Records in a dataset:

= = = = =

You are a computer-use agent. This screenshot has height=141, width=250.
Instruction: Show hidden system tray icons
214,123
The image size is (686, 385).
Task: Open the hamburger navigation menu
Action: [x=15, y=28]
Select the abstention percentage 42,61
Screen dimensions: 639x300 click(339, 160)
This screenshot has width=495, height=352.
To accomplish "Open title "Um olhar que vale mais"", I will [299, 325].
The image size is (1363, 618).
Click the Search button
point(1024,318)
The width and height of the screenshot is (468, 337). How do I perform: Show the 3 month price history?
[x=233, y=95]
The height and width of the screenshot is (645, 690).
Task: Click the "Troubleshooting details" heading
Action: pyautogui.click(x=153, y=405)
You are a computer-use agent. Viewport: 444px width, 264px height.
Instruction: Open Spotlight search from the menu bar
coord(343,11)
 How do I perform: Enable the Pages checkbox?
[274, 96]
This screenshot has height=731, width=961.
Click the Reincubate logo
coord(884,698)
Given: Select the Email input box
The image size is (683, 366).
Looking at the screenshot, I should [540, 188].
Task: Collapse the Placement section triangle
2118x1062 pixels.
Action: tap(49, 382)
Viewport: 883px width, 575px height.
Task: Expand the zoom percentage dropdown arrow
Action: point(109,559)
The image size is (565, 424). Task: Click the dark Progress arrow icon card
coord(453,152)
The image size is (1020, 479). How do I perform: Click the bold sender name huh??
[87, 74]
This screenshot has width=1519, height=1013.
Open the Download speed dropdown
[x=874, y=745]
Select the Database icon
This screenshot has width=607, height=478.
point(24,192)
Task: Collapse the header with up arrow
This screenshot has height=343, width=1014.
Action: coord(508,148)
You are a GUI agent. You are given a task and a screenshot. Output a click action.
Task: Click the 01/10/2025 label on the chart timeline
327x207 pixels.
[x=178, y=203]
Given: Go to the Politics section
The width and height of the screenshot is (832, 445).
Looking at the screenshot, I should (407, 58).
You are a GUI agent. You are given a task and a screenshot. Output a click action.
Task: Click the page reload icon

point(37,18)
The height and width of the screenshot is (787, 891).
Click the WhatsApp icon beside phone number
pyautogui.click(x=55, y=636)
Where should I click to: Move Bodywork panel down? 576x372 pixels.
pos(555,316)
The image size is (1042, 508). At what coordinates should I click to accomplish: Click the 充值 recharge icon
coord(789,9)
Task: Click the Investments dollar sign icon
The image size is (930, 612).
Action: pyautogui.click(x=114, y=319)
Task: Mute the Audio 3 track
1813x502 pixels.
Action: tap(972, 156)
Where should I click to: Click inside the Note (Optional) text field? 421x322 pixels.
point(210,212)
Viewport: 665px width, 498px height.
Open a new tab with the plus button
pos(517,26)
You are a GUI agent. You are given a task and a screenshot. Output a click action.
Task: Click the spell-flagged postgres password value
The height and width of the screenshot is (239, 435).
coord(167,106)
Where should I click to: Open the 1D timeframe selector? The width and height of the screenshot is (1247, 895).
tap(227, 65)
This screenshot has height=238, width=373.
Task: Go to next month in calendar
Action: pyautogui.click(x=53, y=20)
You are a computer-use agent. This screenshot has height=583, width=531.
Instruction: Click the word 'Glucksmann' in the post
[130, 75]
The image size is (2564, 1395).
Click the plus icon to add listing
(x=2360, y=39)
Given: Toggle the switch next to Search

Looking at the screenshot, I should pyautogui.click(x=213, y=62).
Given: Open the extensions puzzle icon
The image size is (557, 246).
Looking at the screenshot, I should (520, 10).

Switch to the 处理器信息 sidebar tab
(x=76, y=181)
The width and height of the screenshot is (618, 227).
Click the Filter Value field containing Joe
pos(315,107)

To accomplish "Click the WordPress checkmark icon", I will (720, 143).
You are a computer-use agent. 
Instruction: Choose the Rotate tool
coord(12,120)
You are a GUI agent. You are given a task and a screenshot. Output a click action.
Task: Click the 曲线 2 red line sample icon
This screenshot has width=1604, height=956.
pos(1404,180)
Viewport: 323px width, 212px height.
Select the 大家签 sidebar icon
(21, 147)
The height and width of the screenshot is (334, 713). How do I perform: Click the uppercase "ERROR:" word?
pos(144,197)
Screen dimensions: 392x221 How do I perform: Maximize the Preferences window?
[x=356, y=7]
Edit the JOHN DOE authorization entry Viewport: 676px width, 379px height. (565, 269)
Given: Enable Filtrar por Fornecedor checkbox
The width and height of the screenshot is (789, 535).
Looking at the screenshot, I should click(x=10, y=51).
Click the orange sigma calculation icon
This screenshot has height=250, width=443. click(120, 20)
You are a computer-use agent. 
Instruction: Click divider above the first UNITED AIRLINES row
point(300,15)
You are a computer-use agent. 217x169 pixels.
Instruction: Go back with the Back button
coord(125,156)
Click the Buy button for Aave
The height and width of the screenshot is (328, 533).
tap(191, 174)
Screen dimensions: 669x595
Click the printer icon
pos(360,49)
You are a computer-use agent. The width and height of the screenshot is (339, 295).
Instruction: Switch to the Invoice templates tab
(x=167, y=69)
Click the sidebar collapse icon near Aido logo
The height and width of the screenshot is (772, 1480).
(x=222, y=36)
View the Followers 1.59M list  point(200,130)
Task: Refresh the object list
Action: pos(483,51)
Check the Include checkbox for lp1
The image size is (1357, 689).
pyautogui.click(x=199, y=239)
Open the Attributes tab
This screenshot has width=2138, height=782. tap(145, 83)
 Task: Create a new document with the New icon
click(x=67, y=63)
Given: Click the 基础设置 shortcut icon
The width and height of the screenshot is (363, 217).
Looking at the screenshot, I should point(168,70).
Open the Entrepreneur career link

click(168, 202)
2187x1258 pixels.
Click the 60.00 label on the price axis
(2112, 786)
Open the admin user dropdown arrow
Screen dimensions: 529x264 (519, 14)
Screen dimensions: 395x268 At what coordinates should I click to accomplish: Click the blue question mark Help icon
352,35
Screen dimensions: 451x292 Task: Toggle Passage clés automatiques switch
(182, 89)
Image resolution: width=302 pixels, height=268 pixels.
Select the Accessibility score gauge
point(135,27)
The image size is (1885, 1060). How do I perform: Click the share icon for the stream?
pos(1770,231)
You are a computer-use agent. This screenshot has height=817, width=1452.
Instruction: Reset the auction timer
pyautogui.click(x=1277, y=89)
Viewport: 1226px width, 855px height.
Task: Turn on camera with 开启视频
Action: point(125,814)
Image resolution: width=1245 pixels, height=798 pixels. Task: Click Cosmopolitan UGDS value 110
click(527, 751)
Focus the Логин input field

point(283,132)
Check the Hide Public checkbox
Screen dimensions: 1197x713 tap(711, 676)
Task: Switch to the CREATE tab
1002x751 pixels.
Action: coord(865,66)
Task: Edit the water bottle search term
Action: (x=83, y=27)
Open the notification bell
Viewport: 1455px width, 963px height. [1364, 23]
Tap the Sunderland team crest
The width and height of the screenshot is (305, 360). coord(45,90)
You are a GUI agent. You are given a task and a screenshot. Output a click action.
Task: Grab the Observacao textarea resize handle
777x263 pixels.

= = = = =

EXERCISE REQUIREMENTS: Return every one of the entries above, unchanged.

SOLUTION TO THIS PROBLEM:
You are a computer-use agent. This screenshot has height=141, width=250.
Instruction: Show hidden system tray icons
214,123
The image size is (686, 385).
Task: Open the hamburger navigation menu
Action: [x=15, y=28]
Select the abstention percentage 42,61
Screen dimensions: 639x300 click(339, 160)
This screenshot has width=495, height=352.
To accomplish "Open title "Um olhar que vale mais"", I will [299, 325].
The image size is (1363, 618).
Click the Search button
point(1024,318)
The width and height of the screenshot is (468, 337). How do I perform: Show the 3 month price history?
[x=233, y=95]
The height and width of the screenshot is (645, 690).
Task: Click the "Troubleshooting details" heading
Action: pyautogui.click(x=153, y=405)
You are a computer-use agent. Viewport: 444px width, 264px height.
Instruction: Open Spotlight search from the menu bar
coord(343,11)
 How do I perform: Enable the Pages checkbox?
[274, 96]
This screenshot has height=731, width=961.
Click the Reincubate logo
coord(884,698)
Given: Select the Email input box
The image size is (683, 366).
Looking at the screenshot, I should [540, 188].
Task: Collapse the Placement section triangle
2118x1062 pixels.
Action: tap(49, 382)
Viewport: 883px width, 575px height.
Task: Expand the zoom percentage dropdown arrow
Action: point(109,559)
The image size is (565, 424). Task: Click the dark Progress arrow icon card
coord(453,152)
The image size is (1020, 479). How do I perform: Click the bold sender name huh??
[87, 74]
This screenshot has width=1519, height=1013.
Open the Download speed dropdown
[x=874, y=745]
Select the Database icon
This screenshot has width=607, height=478.
point(24,192)
Task: Collapse the header with up arrow
This screenshot has height=343, width=1014.
Action: coord(508,148)
You are a GUI agent. You are given a task and a screenshot. Output a click action.
Task: Click the 01/10/2025 label on the chart timeline
327x207 pixels.
[x=178, y=203]
Given: Go to the Politics section
The width and height of the screenshot is (832, 445).
Looking at the screenshot, I should (407, 58).
You are a GUI agent. You are given a task and a screenshot. Output a click action.
Task: Click the page reload icon

point(37,18)
The height and width of the screenshot is (787, 891).
Click the WhatsApp icon beside phone number
pyautogui.click(x=55, y=636)
Where should I click to: Move Bodywork panel down? 576x372 pixels.
pos(555,316)
The image size is (1042, 508). At what coordinates should I click to accomplish: Click the 充值 recharge icon
coord(789,9)
Task: Click the Investments dollar sign icon
The image size is (930, 612).
Action: pyautogui.click(x=114, y=319)
Task: Mute the Audio 3 track
1813x502 pixels.
Action: tap(972, 156)
Where should I click to: Click inside the Note (Optional) text field? 421x322 pixels.
point(210,212)
Viewport: 665px width, 498px height.
Open a new tab with the plus button
pos(517,26)
You are a GUI agent. You are given a task and a screenshot. Output a click action.
Task: Click the spell-flagged postgres password value
The height and width of the screenshot is (239, 435).
coord(167,106)
Where should I click to: Open the 1D timeframe selector? The width and height of the screenshot is (1247, 895).
tap(227, 65)
This screenshot has height=238, width=373.
Task: Go to next month in calendar
Action: pyautogui.click(x=53, y=20)
You are a computer-use agent. This screenshot has height=583, width=531.
Instruction: Click the word 'Glucksmann' in the post
[130, 75]
The image size is (2564, 1395).
Click the plus icon to add listing
(x=2360, y=39)
Given: Toggle the switch next to Search

Looking at the screenshot, I should pyautogui.click(x=213, y=62).
Given: Open the extensions puzzle icon
The image size is (557, 246).
Looking at the screenshot, I should (520, 10).

Switch to the 处理器信息 sidebar tab
(x=76, y=181)
The width and height of the screenshot is (618, 227).
Click the Filter Value field containing Joe
pos(315,107)

To accomplish "Click the WordPress checkmark icon", I will (720, 143).
You are a computer-use agent. 
Instruction: Choose the Rotate tool
coord(12,120)
You are a GUI agent. You are given a task and a screenshot. Output a click action.
Task: Click the 曲线 2 red line sample icon
This screenshot has width=1604, height=956.
pos(1404,180)
Viewport: 323px width, 212px height.
Select the 大家签 sidebar icon
(21, 147)
The height and width of the screenshot is (334, 713). How do I perform: Click the uppercase "ERROR:" word?
pos(144,197)
Screen dimensions: 392x221 How do I perform: Maximize the Preferences window?
[x=356, y=7]
Edit the JOHN DOE authorization entry Viewport: 676px width, 379px height. (565, 269)
Given: Enable Filtrar por Fornecedor checkbox
The width and height of the screenshot is (789, 535).
Looking at the screenshot, I should click(x=10, y=51).
Click the orange sigma calculation icon
This screenshot has height=250, width=443. click(120, 20)
You are a computer-use agent. 
Instruction: Click divider above the first UNITED AIRLINES row
point(300,15)
You are a computer-use agent. 217x169 pixels.
Instruction: Go back with the Back button
coord(125,156)
Click the Buy button for Aave
The height and width of the screenshot is (328, 533).
tap(191, 174)
Screen dimensions: 669x595
Click the printer icon
pos(360,49)
You are a computer-use agent. The width and height of the screenshot is (339, 295).
Instruction: Switch to the Invoice templates tab
(x=167, y=69)
Click the sidebar collapse icon near Aido logo
The height and width of the screenshot is (772, 1480).
(x=222, y=36)
View the Followers 1.59M list  point(200,130)
Task: Refresh the object list
Action: pos(483,51)
Check the Include checkbox for lp1
The image size is (1357, 689).
pyautogui.click(x=199, y=239)
Open the Attributes tab
This screenshot has width=2138, height=782. tap(145, 83)
 Task: Create a new document with the New icon
click(x=67, y=63)
Given: Click the 基础设置 shortcut icon
The width and height of the screenshot is (363, 217).
Looking at the screenshot, I should point(168,70).
Open the Entrepreneur career link

click(168, 202)
2187x1258 pixels.
Click the 60.00 label on the price axis
(2112, 786)
Open the admin user dropdown arrow
Screen dimensions: 529x264 (519, 14)
Screen dimensions: 395x268 At what coordinates should I click to accomplish: Click the blue question mark Help icon
352,35
Screen dimensions: 451x292 Task: Toggle Passage clés automatiques switch
(182, 89)
Image resolution: width=302 pixels, height=268 pixels.
Select the Accessibility score gauge
point(135,27)
The image size is (1885, 1060). How do I perform: Click the share icon for the stream?
pos(1770,231)
You are a computer-use agent. This screenshot has height=817, width=1452.
Instruction: Reset the auction timer
pyautogui.click(x=1277, y=89)
Viewport: 1226px width, 855px height.
Task: Turn on camera with 开启视频
Action: point(125,814)
Image resolution: width=1245 pixels, height=798 pixels. Task: Click Cosmopolitan UGDS value 110
click(527, 751)
Focus the Логин input field

point(283,132)
Check the Hide Public checkbox
Screen dimensions: 1197x713 tap(711, 676)
Task: Switch to the CREATE tab
1002x751 pixels.
Action: coord(865,66)
Task: Edit the water bottle search term
Action: (x=83, y=27)
Open the notification bell
Viewport: 1455px width, 963px height. [1364, 23]
Tap the Sunderland team crest
The width and height of the screenshot is (305, 360). coord(45,90)
You are a GUI agent. You are given a task and a screenshot. Output a click action.
Task: Grab the Observacao textarea resize handle
777x263 pixels.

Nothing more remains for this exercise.